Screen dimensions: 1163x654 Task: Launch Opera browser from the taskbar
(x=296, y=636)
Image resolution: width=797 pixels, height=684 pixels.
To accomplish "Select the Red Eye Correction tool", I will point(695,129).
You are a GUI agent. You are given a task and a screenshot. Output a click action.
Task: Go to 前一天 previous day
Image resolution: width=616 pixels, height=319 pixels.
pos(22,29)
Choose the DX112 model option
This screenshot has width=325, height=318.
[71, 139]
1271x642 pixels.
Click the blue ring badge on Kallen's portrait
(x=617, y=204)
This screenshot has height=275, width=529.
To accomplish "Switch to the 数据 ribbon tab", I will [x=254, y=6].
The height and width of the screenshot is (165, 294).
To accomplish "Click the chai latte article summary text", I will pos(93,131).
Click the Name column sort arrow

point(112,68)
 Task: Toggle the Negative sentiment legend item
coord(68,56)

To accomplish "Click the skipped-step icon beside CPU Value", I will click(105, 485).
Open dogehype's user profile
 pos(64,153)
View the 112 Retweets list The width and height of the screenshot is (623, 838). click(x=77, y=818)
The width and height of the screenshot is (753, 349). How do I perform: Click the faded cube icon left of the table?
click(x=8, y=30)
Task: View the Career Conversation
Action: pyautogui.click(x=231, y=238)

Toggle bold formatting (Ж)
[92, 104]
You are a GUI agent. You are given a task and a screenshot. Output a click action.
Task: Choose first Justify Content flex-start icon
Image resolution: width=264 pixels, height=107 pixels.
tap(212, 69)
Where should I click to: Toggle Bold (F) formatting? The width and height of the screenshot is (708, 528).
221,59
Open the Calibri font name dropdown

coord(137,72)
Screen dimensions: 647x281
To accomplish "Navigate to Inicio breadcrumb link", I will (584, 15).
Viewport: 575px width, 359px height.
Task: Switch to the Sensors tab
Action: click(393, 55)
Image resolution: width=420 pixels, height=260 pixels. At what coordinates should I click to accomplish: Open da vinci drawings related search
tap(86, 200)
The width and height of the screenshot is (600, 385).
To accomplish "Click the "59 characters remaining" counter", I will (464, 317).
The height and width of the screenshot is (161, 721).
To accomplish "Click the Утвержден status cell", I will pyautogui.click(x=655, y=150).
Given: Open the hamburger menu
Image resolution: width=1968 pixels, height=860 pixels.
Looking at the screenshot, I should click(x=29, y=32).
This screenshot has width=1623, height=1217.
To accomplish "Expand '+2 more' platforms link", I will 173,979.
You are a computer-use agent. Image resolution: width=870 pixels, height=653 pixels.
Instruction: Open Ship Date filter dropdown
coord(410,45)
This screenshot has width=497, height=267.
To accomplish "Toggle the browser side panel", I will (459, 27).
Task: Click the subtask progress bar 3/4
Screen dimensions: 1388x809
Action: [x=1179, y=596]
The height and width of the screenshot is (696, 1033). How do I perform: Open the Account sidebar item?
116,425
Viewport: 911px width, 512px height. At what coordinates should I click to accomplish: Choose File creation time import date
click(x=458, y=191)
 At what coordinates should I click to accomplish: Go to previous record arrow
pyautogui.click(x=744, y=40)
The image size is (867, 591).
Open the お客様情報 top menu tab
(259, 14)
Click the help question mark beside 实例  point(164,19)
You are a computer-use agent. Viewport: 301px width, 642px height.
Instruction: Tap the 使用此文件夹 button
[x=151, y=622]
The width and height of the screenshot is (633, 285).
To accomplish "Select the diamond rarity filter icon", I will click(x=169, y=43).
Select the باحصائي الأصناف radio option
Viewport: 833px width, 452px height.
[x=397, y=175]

DO THIS: Put the items into a two-column CSV with the header row item_text,answer. Begin at the line that has "The height and width of the screenshot is (161, 721).", stop after the line that has "Looking at the", and give one row per item with each field in quotation marks and any line breaks changed to spaces.

PROBLEM SOLUTION:
item_text,answer
"The height and width of the screenshot is (161, 721). To accomplish ""Click the Утвержден status cell"",","I will pyautogui.click(x=655, y=150)."
"Given: Open the hamburger menu Image resolution: width=1968 pixels, height=860 pixels.","Looking at the screenshot, I should click(x=29, y=32)."